In our projects, we have style checks that suggest "for (x in y) ..." over "for
(T x : y) ...". The "in" form is groovy idiom and the ":" form is for java
compat. Switching to use "y.each { x-> ... }" or "y.forEach(x -> ...)" is a
personal preference. Note: the debugger steps through the for loop much more
easily.
Regarding the proposal to support return from enclosing within closure (or
lambda), there is a lot to consider. If closure is nested within another
closure, is the idea to only support return from the outermost scope (method)?

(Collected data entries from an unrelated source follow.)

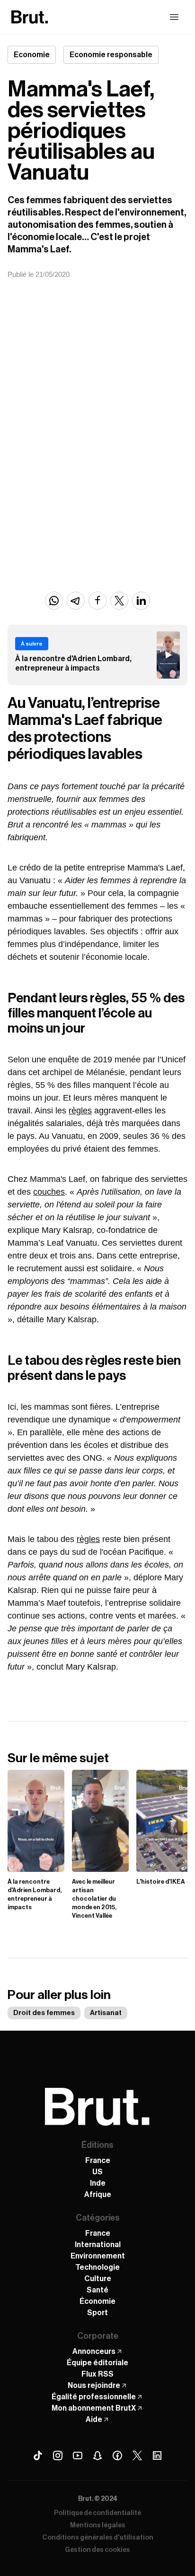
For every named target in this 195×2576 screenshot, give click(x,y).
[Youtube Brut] (77, 2455)
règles (80, 1110)
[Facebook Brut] (117, 2455)
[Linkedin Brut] (157, 2455)
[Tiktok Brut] (37, 2455)
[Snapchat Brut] (97, 2455)
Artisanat (106, 2012)
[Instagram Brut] (57, 2455)
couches (49, 1192)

Re-writing as try/catch might prove expensive. That is not to say it could not
be done.
You could experiemnt with Groovy Macro to replace any "expr.each { ... }" with
some other expression. This can typically be done more quickly than an AST
transform. It may not be the final form of your solution, but does let you try
things quickly.
________________________________
From: OCsite <[email protected]>
Sent: Wednesday, December 4, 2024 11:03 AM
To: [email protected] <[email protected]>
Subject: [EXT] for loops, returns, and other animals
External Email: Use caution with links and attachments.
MG,
On 4. 12. 2024, at 16:11, MG <[email protected]> wrote:
* e.g. using a for(foo : foos) { ... } loop instead of canonical Groovy
foos.each { foo -> ... }, to be able to easily return from the for body from
multiple places using return statements.
For one, I would argue that the native and groovier (since more logical and
intuitive and intention-revealing for anyone who can read English completely
regardless whether he knows Java or not) variant should be the for/in loop,
like for (foo in foos). That weird and unintuitive colon thing should, in my
personal opinion, remain limited to code copy/pasted from Java (exactly like
var :))
That would not be worth an extra email though. I wonder, would it be perhaps
worth the effort to extend the language by adding a support for
method-returning from a closure?
A trivial (and most probably very very wrong and problems-inducing!) approach
might perhaps be an ASTT which would convert code like
def foo() {
bar.each { if (it) methodreturn it }
}
to something like
def foo() {
try {
bar.each { if (it) throw new MethodReturnException(value:it) }
} catch (MethodReturnException e) {
return e.value
}
}
Would it be perhaps worth the effort to add such an ASTT to Groovy? Not sure at
all... but it might help (a) to stick with the canonical foo.each instead of
enforcing for/ins, (b) also, in many cases like foo.find, foo.allResults, et
cetera, which are even more ugly to replace with plain ole loops.